How to choose the best youth baseball gloves for your little one? The answer to this question depends on multiple factors. There are a lot of types of gloves like catcher’s gloves and infielder gloves. Foremost among which is the position your child plays in, as catchers mustn’t wear gloves made for pitchers, and vice versa.
Then comes the age of your child. Little ones under the age of seven won’t need gloves bigger than 30-inches regardless of their playing position. Catchers touching the age 15, meanwhile, can even make do with 34.5-inches gloves.
Equally crucial is whether your child is a right or a left-hand thrower. And you cannot ignore other factors including the material the glove is made of, the type of webbing it has, and the size of its pocket as well. Read on to know why.
Anatomy of a Youth Baseball Glove
Here are the different parts of a youth baseball glove.
- Pocket: A compactly woven piece of leather that connects the fingers, the pocket is the indentation in the glove’s palm where the ball will land after being caught. It also allows the fielder to catch the ball and maintain possession.
- Palm: It is a protective padding underneath the leather that protects both your hand as well as the glove. The palm of a baseball glove plays a crucial role in maintaining the health of its pocket.
- Heel: That part of the baseball glove’s palm that is facing your hand’s palm is known as its heel. It serves two purposes. You can count on the heel to protect your hand as well as determine the glove’s break-in time.
- Hinge: Ever wondered why some baseball gloves open/close quickly while others require effort from their wearer to do the same? The hinge is to credit/blame as it’s responsible for letting the glove open/close.
- Laces: What is it that provides shape to the glove? You guessed it. But laces aren’t only responsible for ensuring the glove stays in shape after numerous playing sessions. It also determines whether the glove is easy/hard to break-in.
- Wrist adjustment: Unlike other features you saw above, wrist adjustment doesn’t come with most gloves. It’s an optional feature for those players who love making extra adjustments.

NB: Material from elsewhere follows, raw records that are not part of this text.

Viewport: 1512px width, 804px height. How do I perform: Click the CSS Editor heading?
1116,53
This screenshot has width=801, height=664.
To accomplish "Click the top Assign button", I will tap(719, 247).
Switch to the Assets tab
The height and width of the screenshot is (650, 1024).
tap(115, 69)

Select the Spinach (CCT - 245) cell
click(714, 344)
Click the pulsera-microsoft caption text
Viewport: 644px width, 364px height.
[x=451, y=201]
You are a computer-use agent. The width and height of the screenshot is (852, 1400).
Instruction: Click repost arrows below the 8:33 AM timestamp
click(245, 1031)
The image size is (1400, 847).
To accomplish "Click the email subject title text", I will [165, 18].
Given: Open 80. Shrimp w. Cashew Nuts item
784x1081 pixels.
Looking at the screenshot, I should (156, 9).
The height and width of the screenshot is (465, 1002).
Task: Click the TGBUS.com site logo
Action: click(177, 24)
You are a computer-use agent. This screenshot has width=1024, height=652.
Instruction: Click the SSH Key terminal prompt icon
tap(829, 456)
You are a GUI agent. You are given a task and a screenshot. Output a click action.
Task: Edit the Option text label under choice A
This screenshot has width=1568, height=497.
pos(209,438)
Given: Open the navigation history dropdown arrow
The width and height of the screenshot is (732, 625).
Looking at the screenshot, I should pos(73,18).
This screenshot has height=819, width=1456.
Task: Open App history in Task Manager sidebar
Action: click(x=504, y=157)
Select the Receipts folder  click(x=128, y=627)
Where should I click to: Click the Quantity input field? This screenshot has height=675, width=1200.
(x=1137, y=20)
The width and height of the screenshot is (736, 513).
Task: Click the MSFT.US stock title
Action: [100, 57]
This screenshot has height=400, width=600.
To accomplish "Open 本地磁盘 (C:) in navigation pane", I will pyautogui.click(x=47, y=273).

How To Choose Youth Baseball Gloves
Here are various factors you need to know to choose the best youth baseball gloves:
While most adult baseball gloves are made of leather, their youth counterparts have no such homogeneity when it comes to their material of construction. Instead, youth baseball gloves are made of one of three materials, including synthetic leather, mesh-backed material and real leather.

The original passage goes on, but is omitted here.